Por isso, todos os gestos simples que possamos fazer, os fazemos em sua memória. Por mais complicada ou desgastante que possa ser a situação, o esforço será sempre um grão de areia perante a grandiosidade do que foi a sua vida e daquilo que merecia. Ainda que lhe pudesse oferecer o Céu e a Terra seriam presentes pobres.

 

Ontem, ofereci-lhe a corrida em que participei. Hesitei em ir por várias razões. Duvidei de mim e dos motivos que me levaram a correr. Era por ela, mas tive medo que fosse também por mim. Deveria ser apenas por ela.
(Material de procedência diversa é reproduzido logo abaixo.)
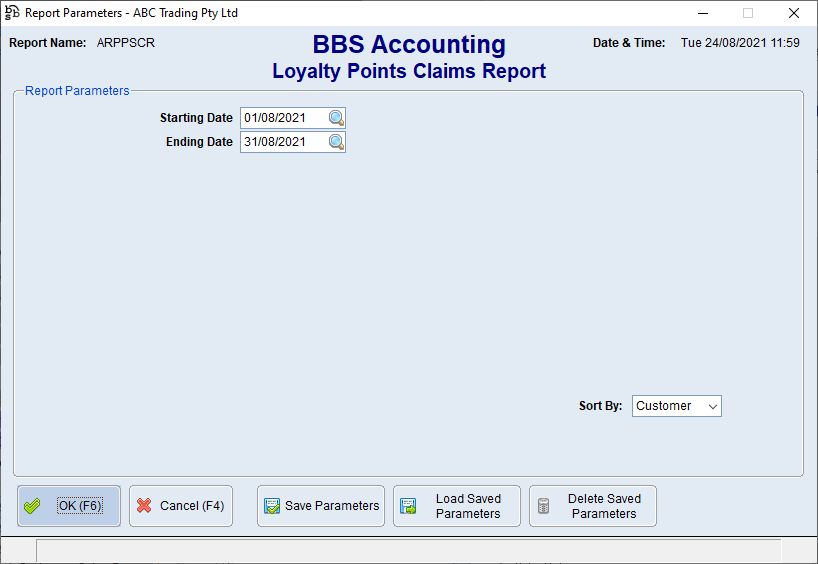
Task: Focus the Starting Date field
Action: [x=283, y=118]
Eu deveria ser as suas pernas, novamente funcionais e os seus olhos novamente a verem.

Antes do tiro de partida, beijei a sua estrelinha azul (que trago sempre ao peito) e segredei-lhe:"Filhota, corre comigo".

Quase a podia ver a correr ao meu lado, outras vezes adiantando-se rodopiava brincando à minha frente...Saltitava como uma menina (que é), deslizava como um anjo que fosse, desvanecia-se a meus olhos como o nevoeiro difuso sobre o último braço de rio, para deixar ver, de novo, os seus contornos, por entre a proa dos navios atracados. Ela correu nas asas de uma gaivota, nos raios de sol que brilhavam e nas folhas amareladas que caíam...

Ela correu comigo e eu corri por ela. Restituí-lhe os movimentos e descortinei por ela, a beleza desta velha cidade com cheiro a sal e a mar.

 

Há ajudas preciosas e eu tive a sorte de ter uma amiga ao lado. Quem nos visse, de camisolas iguais, pensaria sermos irmãs. O meu mundo interior era um turbilhão, mas apenas deixava escapar gracejos e risos. Estas máscaras são conhecidas, não é? E eu começo a ser mestre na sua arte.

 

Foi uma prova linda, bem organizada que eu gostaria de descrever ao pormenor, fazendo jus a tudo quanto de positivo aonteceu (e deve ter sido tudo). Não o faço. Outro, alguém de entre aquela imensa massa humana, registará fielmente a XXII Maratona de Portugal.

Para mim foi a I Meia Maratona e corri os 21Km e 95m em memória da minha filha Margaret.

É a ela que vou entregar a minha medalha.